Freshness should be checked before purchasing and again just before cooking. It is important to look at these characteristics; smell, eyes, gills, texture, fins, scales, moistness, and movement.

    • Smell: Fresh fish should have a slight sea smell or no odor at all. Any off-odor or ammonia odors are a sure sign of aged or improperly handled fish.
    • Eyes: Eyes should be clear and full. Sunken eyes mean that the fish is drying out and probably not fresh.
    • Gills: The gills should be intact and bright red. Brown gills are a sign of age.
    • Texture: The flesh of fresh fish should be firm. Mushy flesh or flesh that does not spring back when pressed with a finger is a sign of poor quality or age.
    • Fins & Scales: Should be moist and full without excessive drying on the outer edges. Dry fins or scales are a sign of age; damaged fins or scales may be a sign of mishandling.
    • Moistness: Fish cuts should be moist and glistening, without bruises or dark spots. If edges are brown or dry then it may be a sign of mishandling.
    • Movement: Fish purchased alive should show movement.

How Fresh is Frozen Fish?

Fish fillets or whole fish may be coated with water or glazed during the freezing process to help protect them from dehydration. The addition of water-retaining agents and antioxidants to help preserve the fish is permitted. Some other terms can be used to describe the quality of the frozen fish, such as;

    • Fresh: The item is not and has never been frozen
    • Chilled: Now used by some in the industry to replace the more ambiguous “fresh”; indicates that the item was refrigerated, that is, held at 30-34ºF
    • Flash-Frozen: The item was rapidly flash frozen at extreme low temperatures on the ship or at a processing plant within hours of being caught.
    • Fresh-Frozen: The item was quick-frozen while still fresh but not as quickly as flash-frozen.
    • Frozen: The fish was subjected tp temperatures of 0ºF or lower to preserve its inherent quality.
    • Glazed: A frozen product dipped in water; the ice forms a glaze that protects the item from freezer burn.
    • Fancy: Marketing term used to indicate the product was previously frozen.
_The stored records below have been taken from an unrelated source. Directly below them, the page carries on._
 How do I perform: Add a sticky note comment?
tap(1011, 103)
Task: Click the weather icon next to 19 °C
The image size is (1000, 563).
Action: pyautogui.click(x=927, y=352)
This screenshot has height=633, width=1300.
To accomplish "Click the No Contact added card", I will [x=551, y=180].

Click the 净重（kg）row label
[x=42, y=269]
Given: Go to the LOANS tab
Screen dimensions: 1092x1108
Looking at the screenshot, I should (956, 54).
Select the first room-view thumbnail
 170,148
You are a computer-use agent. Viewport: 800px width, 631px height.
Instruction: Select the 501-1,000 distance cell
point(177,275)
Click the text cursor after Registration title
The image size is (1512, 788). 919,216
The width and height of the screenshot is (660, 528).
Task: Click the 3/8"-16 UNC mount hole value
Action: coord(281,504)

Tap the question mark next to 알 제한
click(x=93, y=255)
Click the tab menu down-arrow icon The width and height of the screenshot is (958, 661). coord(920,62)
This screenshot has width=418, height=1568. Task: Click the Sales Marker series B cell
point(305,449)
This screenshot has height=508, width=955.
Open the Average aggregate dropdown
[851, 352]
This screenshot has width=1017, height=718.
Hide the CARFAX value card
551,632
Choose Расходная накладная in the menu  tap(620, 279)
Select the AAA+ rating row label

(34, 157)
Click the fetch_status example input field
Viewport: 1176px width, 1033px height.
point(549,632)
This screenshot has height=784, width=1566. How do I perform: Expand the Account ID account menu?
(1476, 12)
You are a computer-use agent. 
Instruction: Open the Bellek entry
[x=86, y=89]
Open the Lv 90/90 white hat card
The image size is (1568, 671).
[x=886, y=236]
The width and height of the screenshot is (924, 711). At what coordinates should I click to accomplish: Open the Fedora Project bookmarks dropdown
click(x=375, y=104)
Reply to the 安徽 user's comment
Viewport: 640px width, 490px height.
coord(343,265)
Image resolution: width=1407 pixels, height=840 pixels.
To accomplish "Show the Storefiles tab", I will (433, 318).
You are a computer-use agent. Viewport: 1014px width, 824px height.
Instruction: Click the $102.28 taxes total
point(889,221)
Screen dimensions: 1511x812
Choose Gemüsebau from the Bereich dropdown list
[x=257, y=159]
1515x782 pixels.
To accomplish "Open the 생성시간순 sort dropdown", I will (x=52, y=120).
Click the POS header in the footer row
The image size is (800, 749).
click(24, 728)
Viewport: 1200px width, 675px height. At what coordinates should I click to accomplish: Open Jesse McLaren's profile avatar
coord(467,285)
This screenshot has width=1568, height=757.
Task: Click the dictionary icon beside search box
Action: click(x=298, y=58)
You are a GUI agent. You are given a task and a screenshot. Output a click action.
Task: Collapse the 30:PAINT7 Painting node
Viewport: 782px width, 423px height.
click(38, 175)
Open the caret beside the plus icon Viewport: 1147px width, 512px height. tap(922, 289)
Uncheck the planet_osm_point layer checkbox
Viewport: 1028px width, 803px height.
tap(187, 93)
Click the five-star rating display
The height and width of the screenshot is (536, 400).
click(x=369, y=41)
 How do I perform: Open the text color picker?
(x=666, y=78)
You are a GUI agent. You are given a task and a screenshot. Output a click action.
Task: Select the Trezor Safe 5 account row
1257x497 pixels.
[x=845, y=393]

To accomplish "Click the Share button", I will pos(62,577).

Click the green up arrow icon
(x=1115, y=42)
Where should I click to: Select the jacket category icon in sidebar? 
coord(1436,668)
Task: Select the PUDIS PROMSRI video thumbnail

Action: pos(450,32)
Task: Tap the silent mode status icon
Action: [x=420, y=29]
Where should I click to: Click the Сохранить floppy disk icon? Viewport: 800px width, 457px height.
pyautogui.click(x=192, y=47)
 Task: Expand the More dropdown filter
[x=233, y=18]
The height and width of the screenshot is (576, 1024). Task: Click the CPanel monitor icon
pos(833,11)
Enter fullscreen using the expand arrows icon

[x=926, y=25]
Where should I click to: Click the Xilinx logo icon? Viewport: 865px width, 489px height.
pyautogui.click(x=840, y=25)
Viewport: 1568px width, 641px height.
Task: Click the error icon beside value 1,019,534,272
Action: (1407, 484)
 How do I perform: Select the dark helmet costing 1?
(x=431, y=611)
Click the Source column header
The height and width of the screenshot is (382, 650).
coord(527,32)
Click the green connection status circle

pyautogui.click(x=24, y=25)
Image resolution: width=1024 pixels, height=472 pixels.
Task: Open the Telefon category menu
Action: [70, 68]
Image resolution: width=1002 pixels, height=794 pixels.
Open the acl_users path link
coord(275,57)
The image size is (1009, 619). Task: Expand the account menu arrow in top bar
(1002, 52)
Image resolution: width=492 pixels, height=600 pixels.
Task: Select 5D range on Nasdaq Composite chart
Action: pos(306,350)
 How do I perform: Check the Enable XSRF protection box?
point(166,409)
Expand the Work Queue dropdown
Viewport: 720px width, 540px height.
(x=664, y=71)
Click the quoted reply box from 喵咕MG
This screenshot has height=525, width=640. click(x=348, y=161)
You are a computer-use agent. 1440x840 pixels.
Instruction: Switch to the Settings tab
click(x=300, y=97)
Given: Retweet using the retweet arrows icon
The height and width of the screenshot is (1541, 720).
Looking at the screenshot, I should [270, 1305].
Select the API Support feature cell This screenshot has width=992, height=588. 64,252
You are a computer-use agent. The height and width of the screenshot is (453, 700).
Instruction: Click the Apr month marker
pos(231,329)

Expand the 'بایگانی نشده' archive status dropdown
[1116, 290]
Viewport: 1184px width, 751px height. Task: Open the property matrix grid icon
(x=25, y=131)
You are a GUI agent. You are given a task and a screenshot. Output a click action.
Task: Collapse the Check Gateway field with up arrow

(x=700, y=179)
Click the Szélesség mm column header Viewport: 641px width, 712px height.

What is the Nutrition of a Fish?

Fish and shellfish are low in calories, fat, and sodium. They are high in protein, calcium, phosphorus, potassium, iron, Vitamins A, B, and D. Fish are also rich in fatty acids called Omega-3, which may help combat high blood cholesterol levels and aid in preventing some heart disease. The way you cook a fish could also have some contributing factors to your health. Some ways you could cook fish to limit the fat can include – broiling, grilling, poaching, and steaming.